Tuesday, June 21, 2011

Boundaries, Entry One

This is a post that has been bouncing around my head, in various forms, for quite some time. I thought I would continue to hold off for awhile, but this morning’s events changed my mind. I’m breaking my let a rough draft sit rule and going with the ‘here and now’ flow of fast blogging. Real time, without the whitewashing scrub down before publication later, just cursory revision. Since I cannot realistically cram all of my thoughts into one post, I will subdivide. Here is entry 1.

A line in the sand. Limits. Healthy, constructive boundaries.
Boundaries are hard enough to cultivate and manage, in a healthy fashion, in the Western world.
They can be damn near impossible in Asia, especially as a Westerner who wasn’t necessarily that great at them to begin with.

Now, you may say, oh well, that’s just their culture, you need to embrace it! You may say I’m being too rigid, I need to adapt, I need to give myself time to adjust to the culture, you sound like you hate the culture. Guess what? I wouldn’t be all gum drops and rainbows if I were blogging about my life in America, now would I? I call it like I see it, whether you agree with my perceptions or not, and they span the gambit of emotions. There’s more to life than love and fear, you know?*

Well I’m here to say there is a big freaking difference between ‘adjusting to cultural differences’ and letting yourself get walked all over. And frankly, I’m fed up with the latter, be it here or at home, and cultural misunderstanding is no excuse. People get walked all over in their own culture all the time too. And while it may be a little more Western to stick it to the man, the point remains.
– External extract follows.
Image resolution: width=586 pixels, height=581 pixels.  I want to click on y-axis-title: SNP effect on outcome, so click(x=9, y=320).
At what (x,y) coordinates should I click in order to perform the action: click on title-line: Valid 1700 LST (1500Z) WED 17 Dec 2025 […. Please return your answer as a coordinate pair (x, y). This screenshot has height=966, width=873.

One of my coworkers quit this morning. He has yet to leave, he will finish teaching the rest of the month. However, said individual has decided the classes that he teaches where he has a co-teacher, he will simply dump on the co-teacher, because he is just too overwhelmed. Excuse me, if you’re working here another week and a half, nearly two weeks, and getting paid for it, I am not picking up your slack. And you sure as heck are not going to shuffle the blame for this whole mess back onto your colleagues. Frankly I wish you were leaving tomorrow and not getting your full month’s salary, Mr. Drama Queen. There is no excuse for the vast majority of your behavior.

You are not getting fired because of the tone of your skin, (though I was surprised you were hired in the first place because of it), you are getting fired because you cannot teach. You cannot adapt, and you cannot handle the fact that “This is Thailand.”

I pitied you, for the racism you would face here, for the mistakes I saw you making that I too, made as a new teacher in Thailand. I tried to be patient, reminding myself, “you did the same things last semester.” But I didn’t do all of these things.

I didn’t repeatedly call students a bitch behind their back in the office. I didn’t harp about how the parents run the school, the kids are spoiled and it’s not right it needs to change (you just have to accept this at any school if that’s what occurs). I didn’t shuffle my lessons off onto other people. I didn’t call colleagues at 7 am, or 6 pm to talk about work. I didn’t prance around the office proclaiming “well for this money, with this situation I will just leave.” Great! Leave already then!

I’ve had to adjust my standards of teaching professionalism since coming here, because the expectations are vastly different. But there are still some things you just don’t do. Heh, blog about it might be among them, but, today that’s a line I’m willing to cross.

*Donnie Darko: Okay. But you're not listening to me. There are other things that need to be taken into account here. Like the whole spectrum of human emotion. You can't just lump everything into these two categories and then just deny everything else!